Determining local extrema of $|f(x)|$ for $f(z)=\overline{z}(z-2)-2Re(z)$, $z=x+iy \in \mathbb{C}$ $f(z)=\overline{z}(z-2)-2Re(z)$, $z=x+iy \in \mathbb{C}$
I want to determine all local extrema of $|f(x)|$.
$|f(z)|=|\overline{z}(z-2)-2Re(z)|=|(x-iy)(x-2+iy)-2x| =|x^2+y^2-4x+i2y|\le|x^2|+|y^2|+|-4x|+|i2y|=x^2+y^2+4x+2y$. But that doesn't get me any further.

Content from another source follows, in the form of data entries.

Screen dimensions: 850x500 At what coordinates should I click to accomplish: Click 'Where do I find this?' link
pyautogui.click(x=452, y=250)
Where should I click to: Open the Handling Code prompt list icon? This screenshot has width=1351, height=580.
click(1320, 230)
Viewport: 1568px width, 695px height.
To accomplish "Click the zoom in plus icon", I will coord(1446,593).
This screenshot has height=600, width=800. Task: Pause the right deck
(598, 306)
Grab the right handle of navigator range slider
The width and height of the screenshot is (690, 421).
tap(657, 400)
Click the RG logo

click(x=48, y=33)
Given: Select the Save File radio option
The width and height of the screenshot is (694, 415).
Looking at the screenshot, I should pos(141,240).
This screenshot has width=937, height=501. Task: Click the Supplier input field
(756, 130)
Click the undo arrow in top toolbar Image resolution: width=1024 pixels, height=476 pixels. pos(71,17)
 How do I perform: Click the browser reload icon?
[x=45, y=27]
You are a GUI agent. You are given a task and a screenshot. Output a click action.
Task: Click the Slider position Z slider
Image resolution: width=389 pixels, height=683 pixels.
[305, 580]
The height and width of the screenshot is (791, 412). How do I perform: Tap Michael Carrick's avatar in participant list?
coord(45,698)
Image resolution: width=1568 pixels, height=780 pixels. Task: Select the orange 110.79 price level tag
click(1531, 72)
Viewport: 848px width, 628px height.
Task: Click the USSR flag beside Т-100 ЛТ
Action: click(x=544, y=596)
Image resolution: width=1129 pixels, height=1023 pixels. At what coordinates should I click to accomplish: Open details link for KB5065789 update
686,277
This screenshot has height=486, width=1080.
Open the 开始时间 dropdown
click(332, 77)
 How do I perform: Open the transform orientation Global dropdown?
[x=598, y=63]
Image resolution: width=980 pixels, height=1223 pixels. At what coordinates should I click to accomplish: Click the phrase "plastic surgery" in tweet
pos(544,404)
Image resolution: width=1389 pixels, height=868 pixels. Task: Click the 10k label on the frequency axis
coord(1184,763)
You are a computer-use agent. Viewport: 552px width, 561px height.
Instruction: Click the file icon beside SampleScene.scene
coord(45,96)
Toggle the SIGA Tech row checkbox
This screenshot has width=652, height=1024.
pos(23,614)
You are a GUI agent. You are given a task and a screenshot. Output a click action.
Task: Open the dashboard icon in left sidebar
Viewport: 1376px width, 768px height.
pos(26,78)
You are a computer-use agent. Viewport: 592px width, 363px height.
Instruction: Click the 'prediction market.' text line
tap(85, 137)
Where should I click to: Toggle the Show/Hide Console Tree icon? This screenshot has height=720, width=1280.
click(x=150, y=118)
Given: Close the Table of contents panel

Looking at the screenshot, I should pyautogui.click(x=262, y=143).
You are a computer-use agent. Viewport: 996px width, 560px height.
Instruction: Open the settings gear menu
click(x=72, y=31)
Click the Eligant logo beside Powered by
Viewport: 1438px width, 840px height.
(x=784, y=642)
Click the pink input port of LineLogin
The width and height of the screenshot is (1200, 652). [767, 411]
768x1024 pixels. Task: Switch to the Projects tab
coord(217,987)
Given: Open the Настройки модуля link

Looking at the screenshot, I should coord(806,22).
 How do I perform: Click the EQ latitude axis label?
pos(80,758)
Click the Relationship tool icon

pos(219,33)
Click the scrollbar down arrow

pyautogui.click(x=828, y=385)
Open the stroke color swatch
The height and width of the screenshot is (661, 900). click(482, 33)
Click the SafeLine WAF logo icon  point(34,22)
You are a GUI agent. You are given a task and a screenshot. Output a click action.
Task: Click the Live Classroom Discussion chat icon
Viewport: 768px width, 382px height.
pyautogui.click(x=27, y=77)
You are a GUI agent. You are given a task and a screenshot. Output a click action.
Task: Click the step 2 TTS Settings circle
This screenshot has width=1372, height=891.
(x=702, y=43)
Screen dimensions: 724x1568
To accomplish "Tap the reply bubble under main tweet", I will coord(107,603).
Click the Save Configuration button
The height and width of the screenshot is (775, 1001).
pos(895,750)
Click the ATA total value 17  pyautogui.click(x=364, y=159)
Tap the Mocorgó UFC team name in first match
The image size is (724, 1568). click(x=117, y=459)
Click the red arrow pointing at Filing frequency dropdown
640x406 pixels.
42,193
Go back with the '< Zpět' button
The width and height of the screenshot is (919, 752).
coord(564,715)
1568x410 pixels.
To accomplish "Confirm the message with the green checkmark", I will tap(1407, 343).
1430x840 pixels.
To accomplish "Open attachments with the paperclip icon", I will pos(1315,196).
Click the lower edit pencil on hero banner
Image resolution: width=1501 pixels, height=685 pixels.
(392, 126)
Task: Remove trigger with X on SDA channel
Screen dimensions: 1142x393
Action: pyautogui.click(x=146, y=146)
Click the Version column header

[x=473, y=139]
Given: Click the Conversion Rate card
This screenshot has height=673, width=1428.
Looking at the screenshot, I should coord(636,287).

I know that $|.|$ is always $\ge0$. Does this mean that $0$ is a global and therefore local minimum? How can I prove this rigorously? And what about the local maxima?
 A: We have $|f(z)|=x^2+y^2-4x+2iy$, hence
$|f(z)|^2=(x^2+y^2-4x)^2+4y^2$.
Now observe: $|f|$ has a local max. (min) at $z_0  \iff |f|^2$ has a local max. (min) at $z_0 $.
Can you proceed ?
Remark: we have $|f| \ge 0$ and $|f(0)|=0$, hence $|f|$ has at $0$ a global minimum.
A: We have
$$
|f(z)|^2 = ((x(x-4)+y^2)^2+4y^2
$$
so we have two  global minima for
$$
y = 0\\
y^2+x(x-4) = 0
$$
or $x = 0, y = 0$  and $x = 4, y= 0$
and a local maximum for $x = 2, y = 0$ because
$\min y^2+x(x-4) = -4\rightarrow |f(z)|^2 = 16$
Attached a level local map. In red the global minima and in green the local maximum.

A: As you have already written $f(z)=x^2-4x+y^2-2iy$ so $|f(z)|=(x^2-4x+y^2)^2+4y^2$ which we can write as $[(x-2)^2+y^2-4]^2+4y^2$. Now writing $x-2=t$, we will have:
$$|f(z)|=[t^2+y^2-4]^2+4y^2$$
Now if $t^2+y^2>4$ then obviously there won't be an extremum (increasing (decreasing) $|y|$ or $|t|$ will increase (decrease) $|f(z)|$). If $t^2+y^2=4$ then increasing or decreasing $t$ (or $|t|$) will definitely increase $|f(z)|$. But for $y$ increasing $|y|$ will definitely increase $|f(z)|$ but dereasing $|y|$ will decrease $|f(z)|$ if $|z|>0$.
A third case remains but it is similar. 
I guess you can fill the gaps and correct the obvious (silly) mistakes if any.